NLP Life Training - 10 Years

Getting Into The Olympic Zone by Matt Wingett

Matt Wingett describes how the Olympics are a great chance to model the best in the world.
The Secrets of Success, in which Richard Bandler finds out the strategies of the great Olympians.

It has been fascinating watching the Olympics athletes doing their thing this summer in London and a real tribute to what human beings can achieve when they set their mind to it.
 
For NLPers it's also a great moment to watch how the greatest in the world do what they do.
 
Athletes have a many, many different ways to get into "The Zone" - in which their mental and physical resources are utterly focussed on the present task in hand.  Athletes describe being in The Zone as being like a timeless moment in which there is nothing outside of the competition they are in.  It is a very distinct state of mind. Some athletes describe it is as if the choices they make on the field, the tactics they employ on the track are somehow not even their own, but seem to come from a deeper level in which the body takes charge before the mind can analyse.
 
Sporting excellence can be looked at as having several distinct components.  
 
There is of course the tireless training.
 
Then there is finding the motivation to train - the numerous habits of mind that bring the determination to the athlete to keep going and to push themselves to new heights even when it hurts, or when there are distractions outside of the sport to be attended to.
 
Then there is the mental rehearsal.  The running of the race, the playing of the ball, the hurling of the javelin - whatever it may be - over and over again, so that the movements and the physicality of the athlete are utterly familiar.  Athletes talk about "seeing themselves winning a race over and over again" before they even take part.
 
How they do so can make all the difference.  Watching yourself win from a disassociated viewpoint may give you the impetus you need to want to win - but it may also give you the idea that you are always "watching someone else win".  Olympic gold medallist Iwan Thomas reveals in The Secrets of Success DVD that he would repeatedly imagine succeeding "as if he were looking out of his own eyes."
 
Finally, there is anchoring peak performance.  Sportsmen and women the world over have their own personal ways to bring the expectation of peak performance to life.
 
While for some fans taking a "lucky rabbit's foot" to a match or a game might be as far as they get with developing their anchoring ("lucky rabbit's foot" is a curious ambiguity, huh?), look out for that moment just before the point of focus descends on the great athletes.
 
At the Olympic swimming events nearly all the swimmers had iPods in their ears when they emerged from the changing rooms.  Playing music that you associate with excellence, or a sound track or recording can be the auditory anchor your need to get you pumped up to perform.
 
At Olympic track events, you often see runners go through a pre-contest ritual.  They may kick up their legs behind them, clutch their right wrist with their left hand, tilt the head to left and to right.  It might be that the athlete kisses a silver pendant, or closes their eyes for a moment to take a deep breath and draw themselves inward - a mixture of visual and kinaesthetic anchors.
 
Whatever they are doing, they are pulling up the resources that they have built up over years of training.

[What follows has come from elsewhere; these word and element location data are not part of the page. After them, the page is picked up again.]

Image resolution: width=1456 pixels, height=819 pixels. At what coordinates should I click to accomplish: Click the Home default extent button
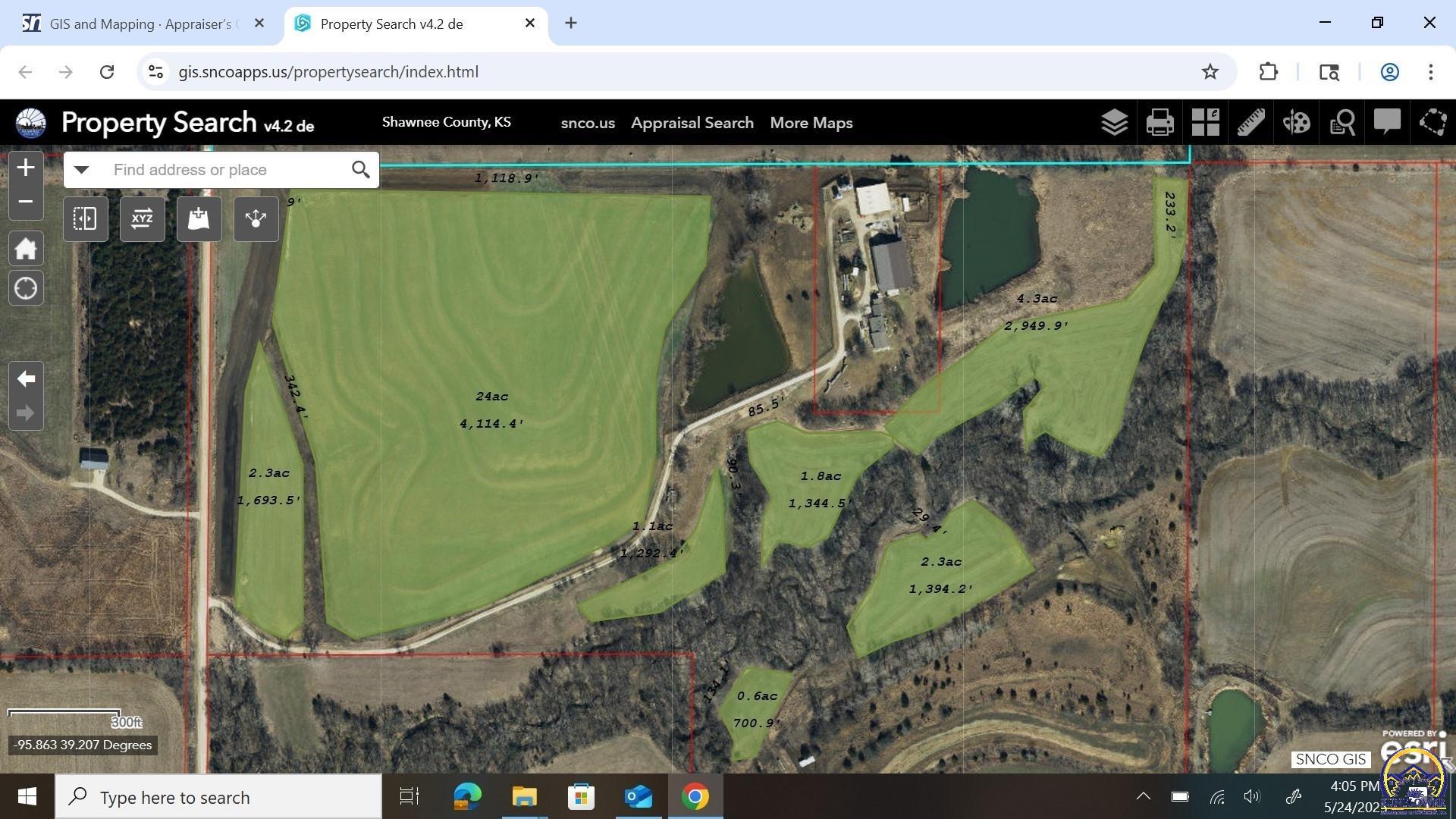[26, 249]
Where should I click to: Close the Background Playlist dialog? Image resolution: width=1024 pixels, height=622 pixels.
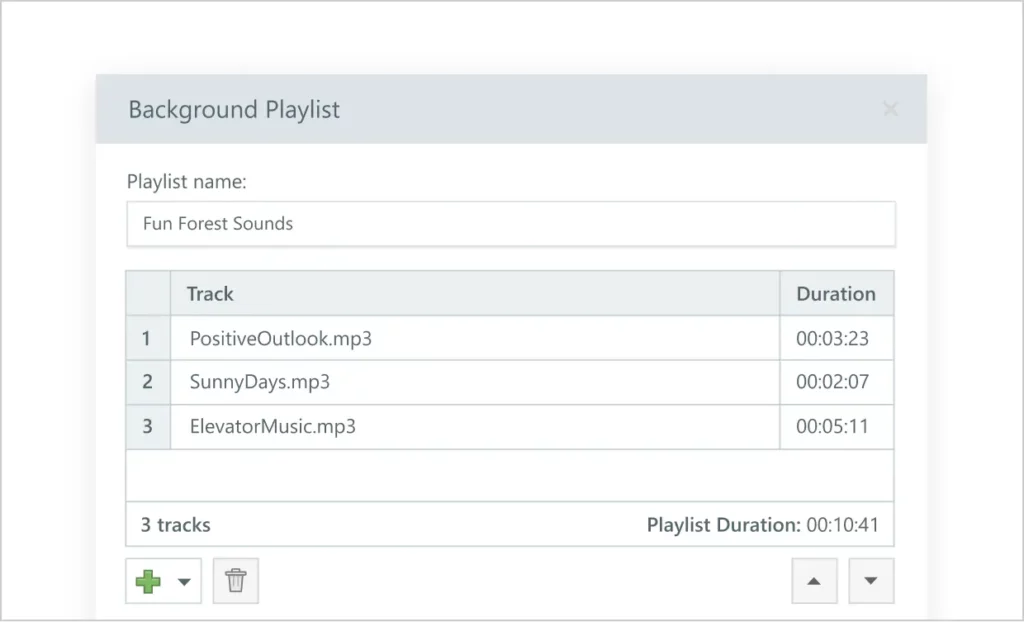[890, 109]
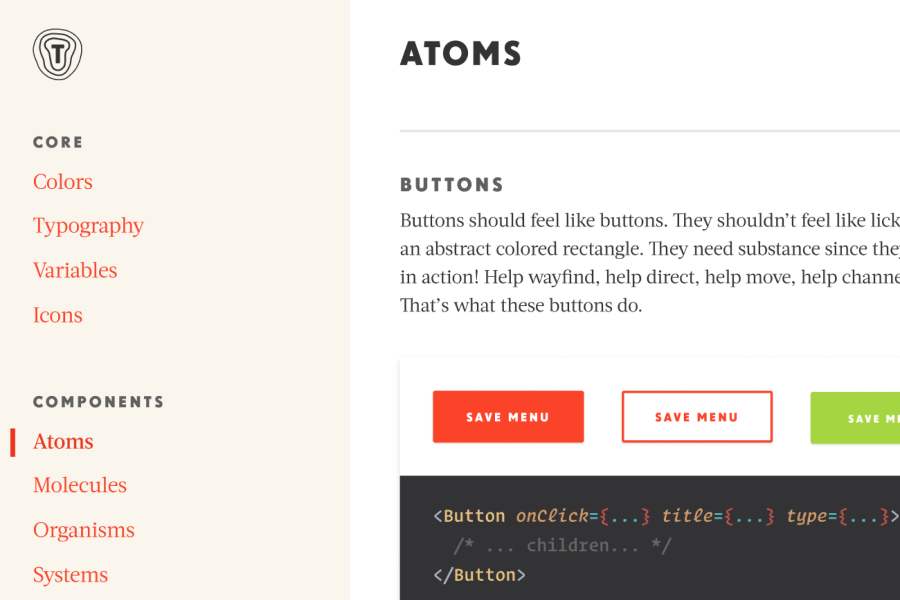The image size is (900, 600).
Task: Click the children comment line in code
Action: tap(562, 545)
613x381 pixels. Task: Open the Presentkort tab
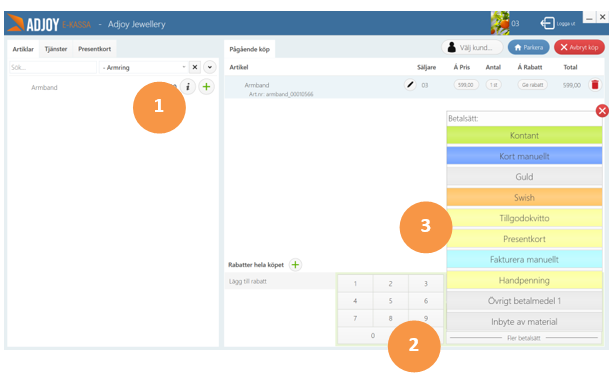tap(95, 49)
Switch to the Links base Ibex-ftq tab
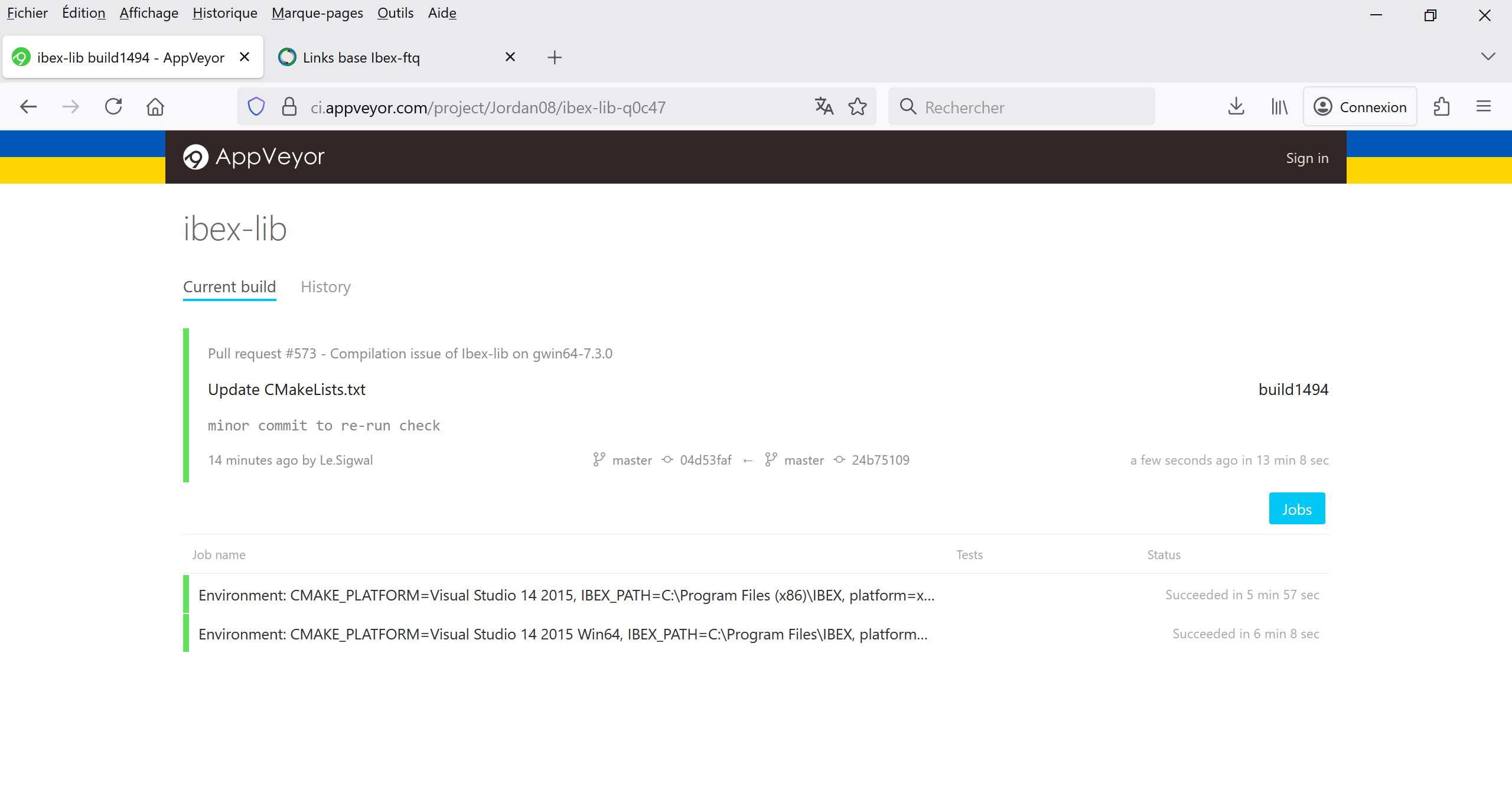 pos(361,58)
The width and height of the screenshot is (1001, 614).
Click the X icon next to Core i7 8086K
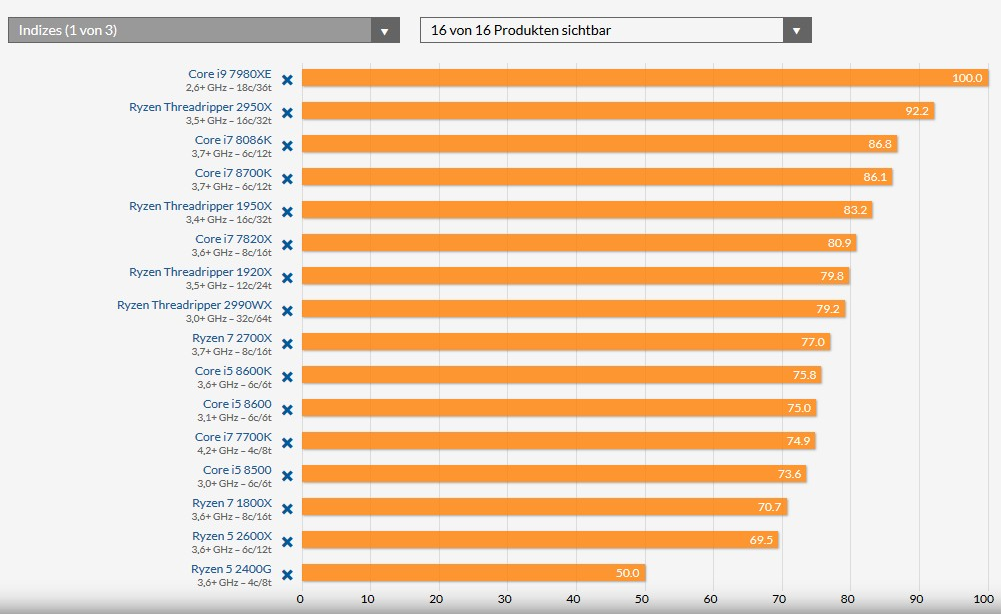click(287, 145)
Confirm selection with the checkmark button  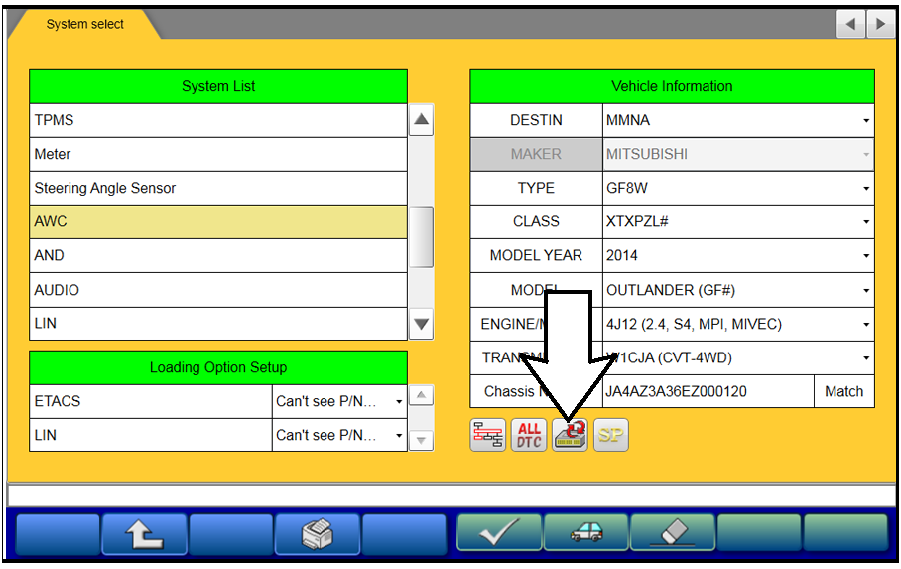pos(499,533)
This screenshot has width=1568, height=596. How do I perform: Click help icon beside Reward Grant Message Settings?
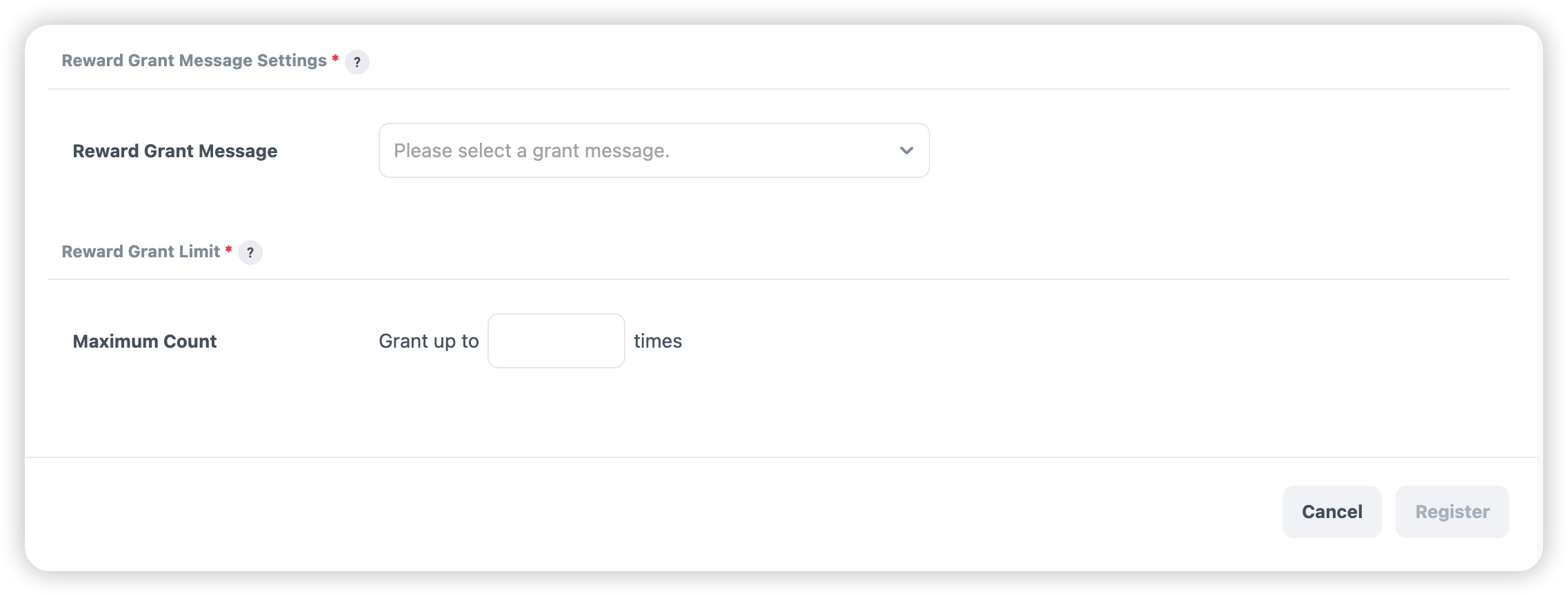coord(356,62)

Those simple actions bring them to the state of mind where they are ready to go, because they have, over the years of training, associated those actions with that moment of pure competition.
 
When they are going through their ritual, you will see their eyes lose focus for a moment.  A calm descends on the face.
 
This is the classic moment at which the athletes enter the zone.  To a hypnotist and NLPer it looks very, very familiar! It's trance, pure and simple.
 
So, look out for the tricks of athletes as you watch sports events, be that the Olympics, or whatever other event. There is plenty to learn from those extraordinary athletes!